═════ Records

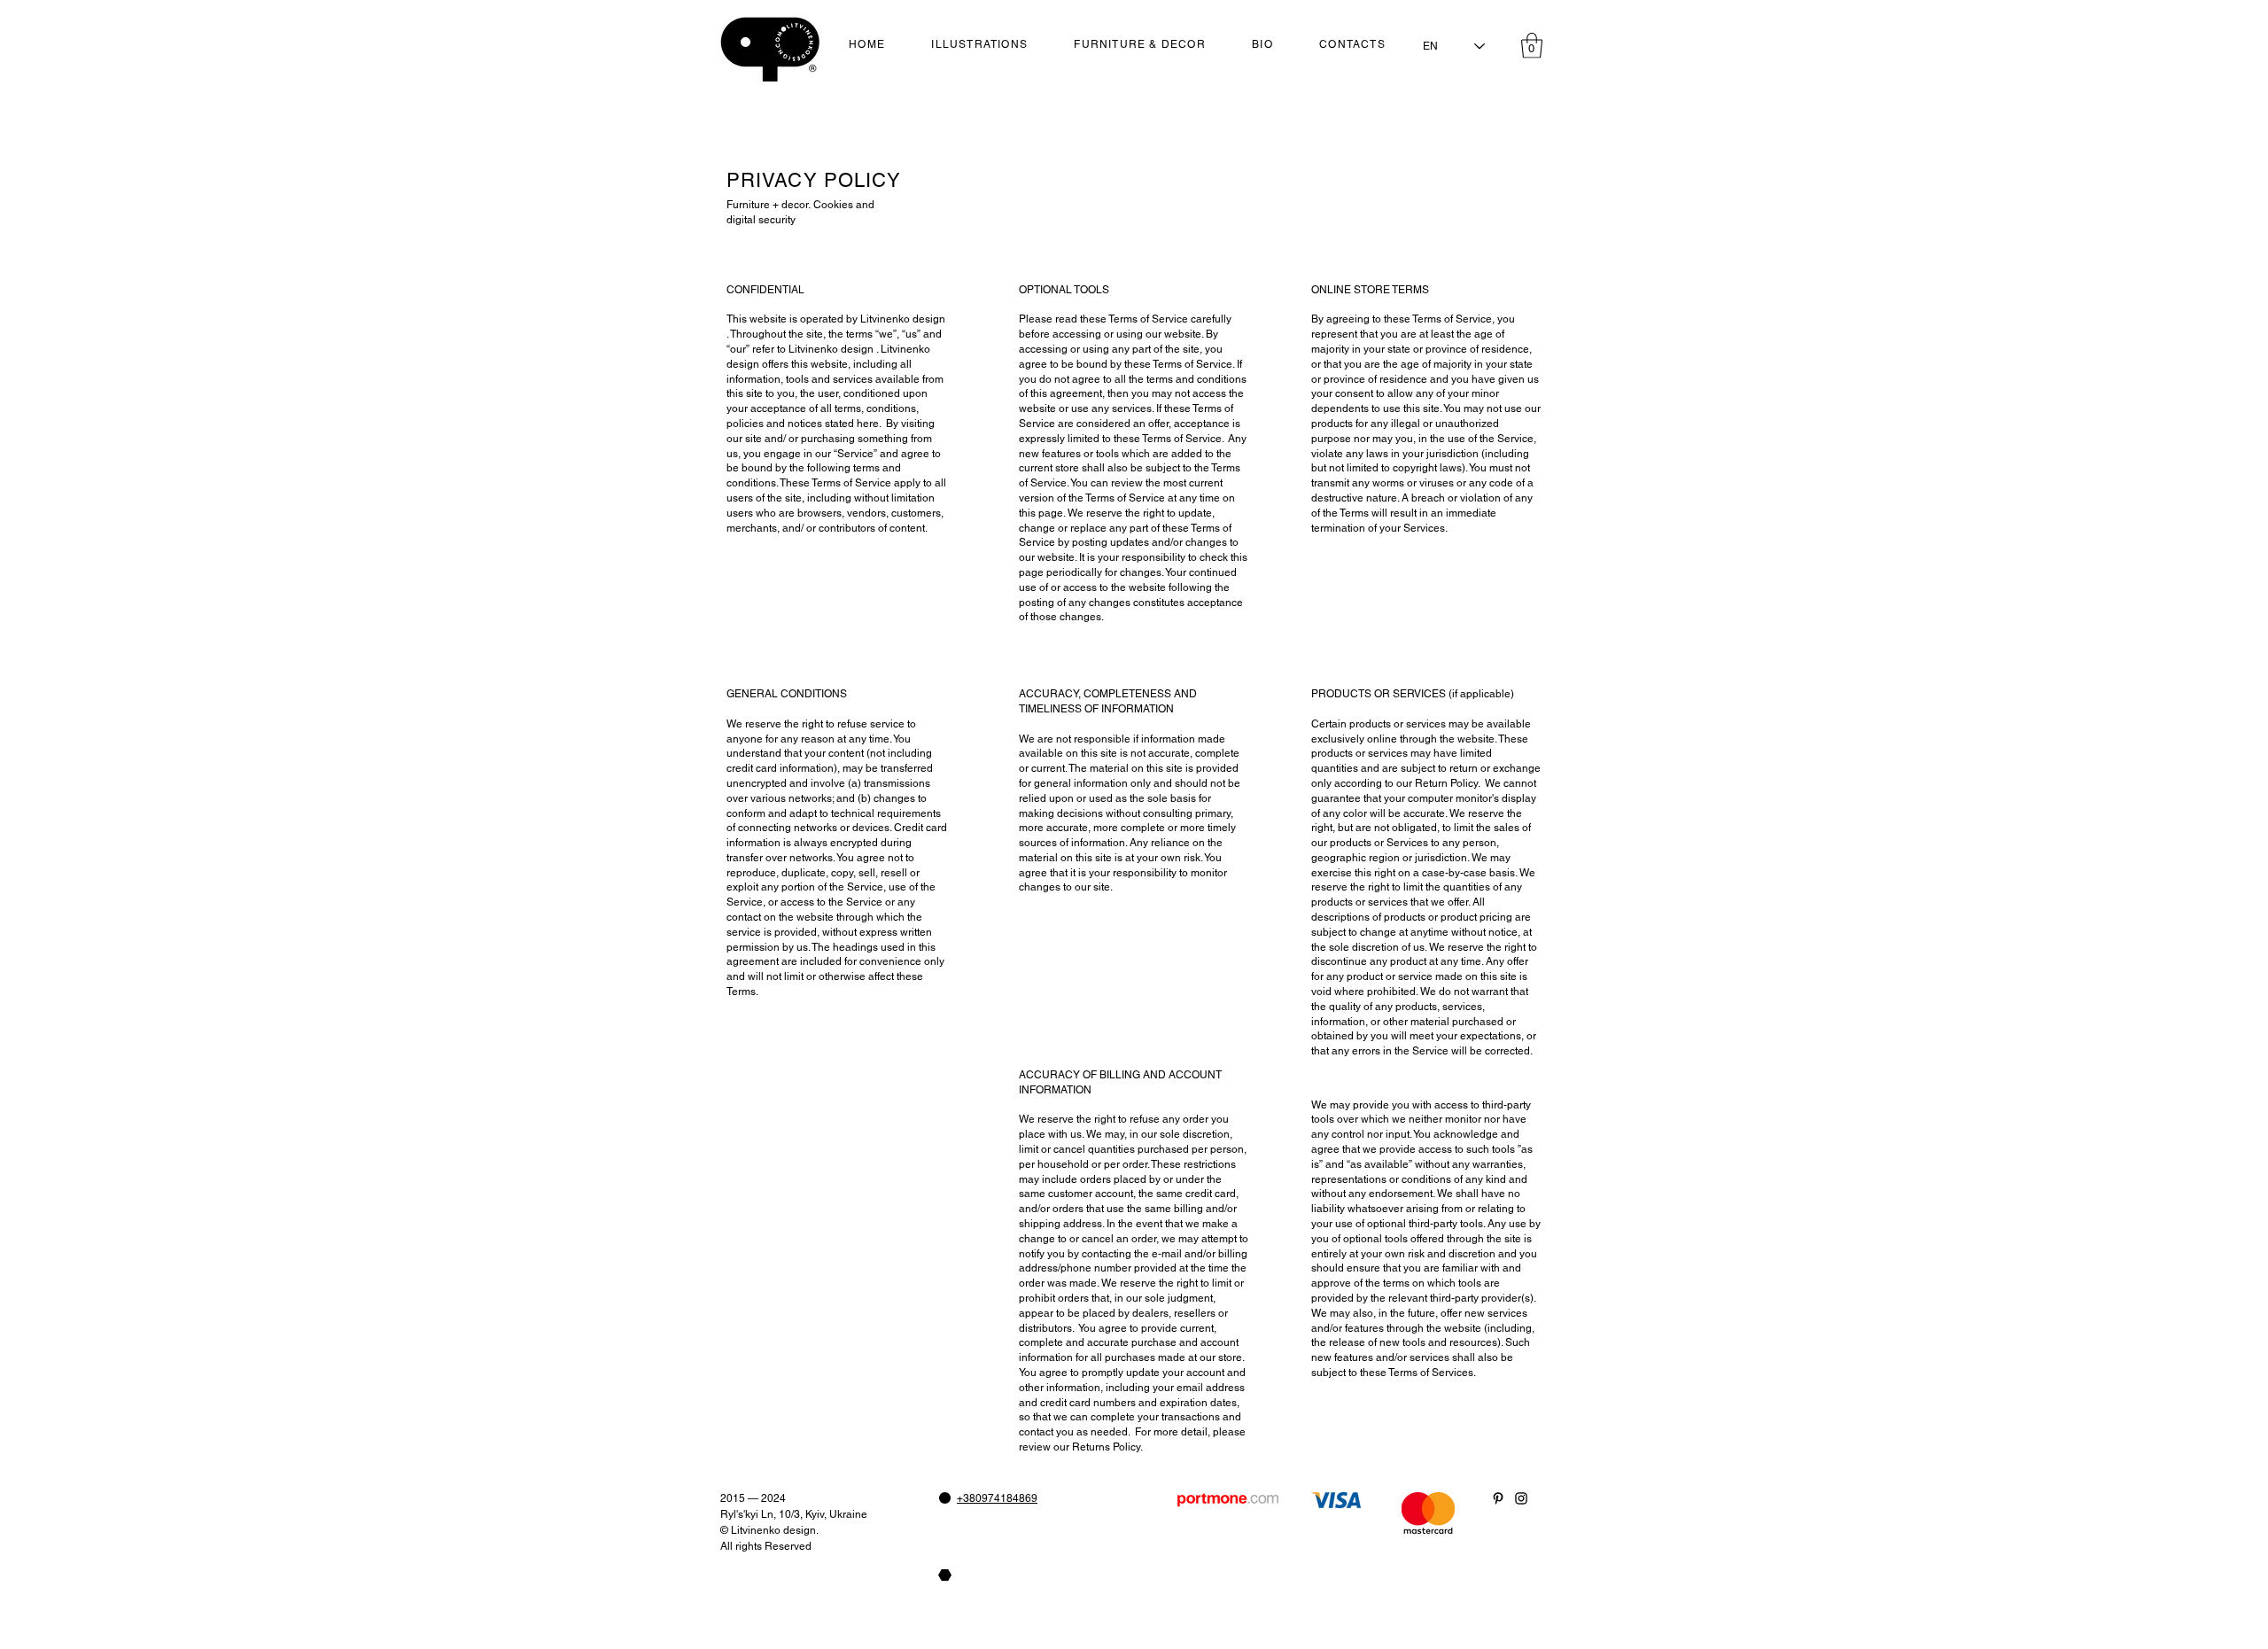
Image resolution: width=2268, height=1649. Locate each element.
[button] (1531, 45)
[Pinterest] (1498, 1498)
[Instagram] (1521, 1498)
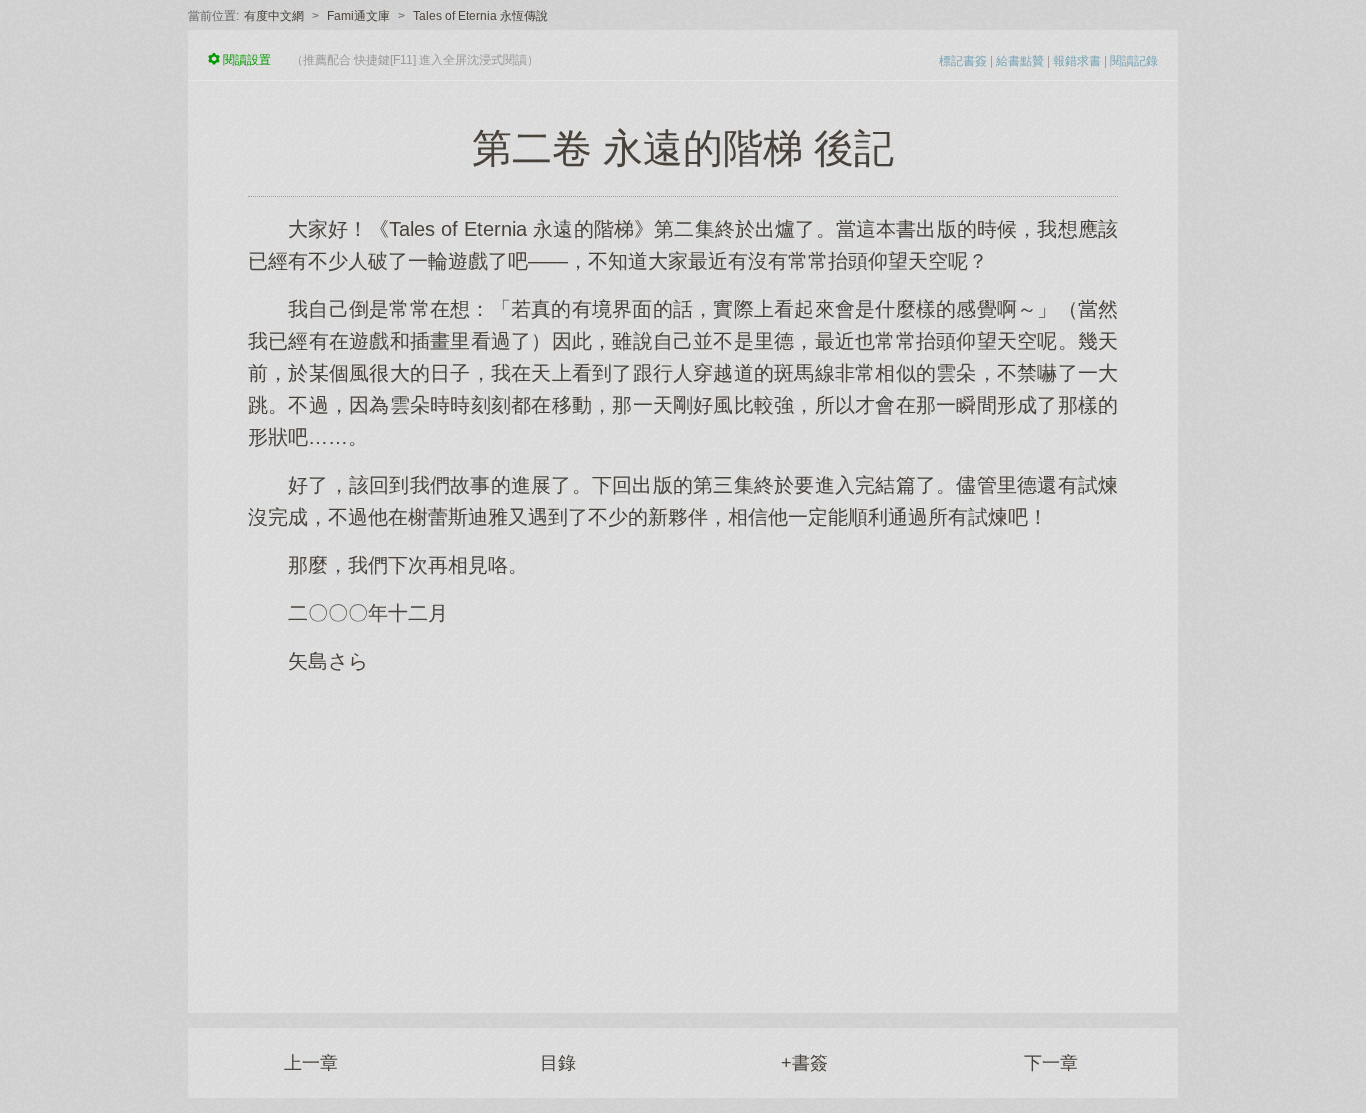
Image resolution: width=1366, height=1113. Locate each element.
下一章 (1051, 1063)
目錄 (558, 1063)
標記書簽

══════════

Directions: Every line holding the word "width" should be copied out of the material.

Result:
Image resolution: width=2268, height=1649. Locate each element.
Image resolution: width=1366, height=1113. Locate each element.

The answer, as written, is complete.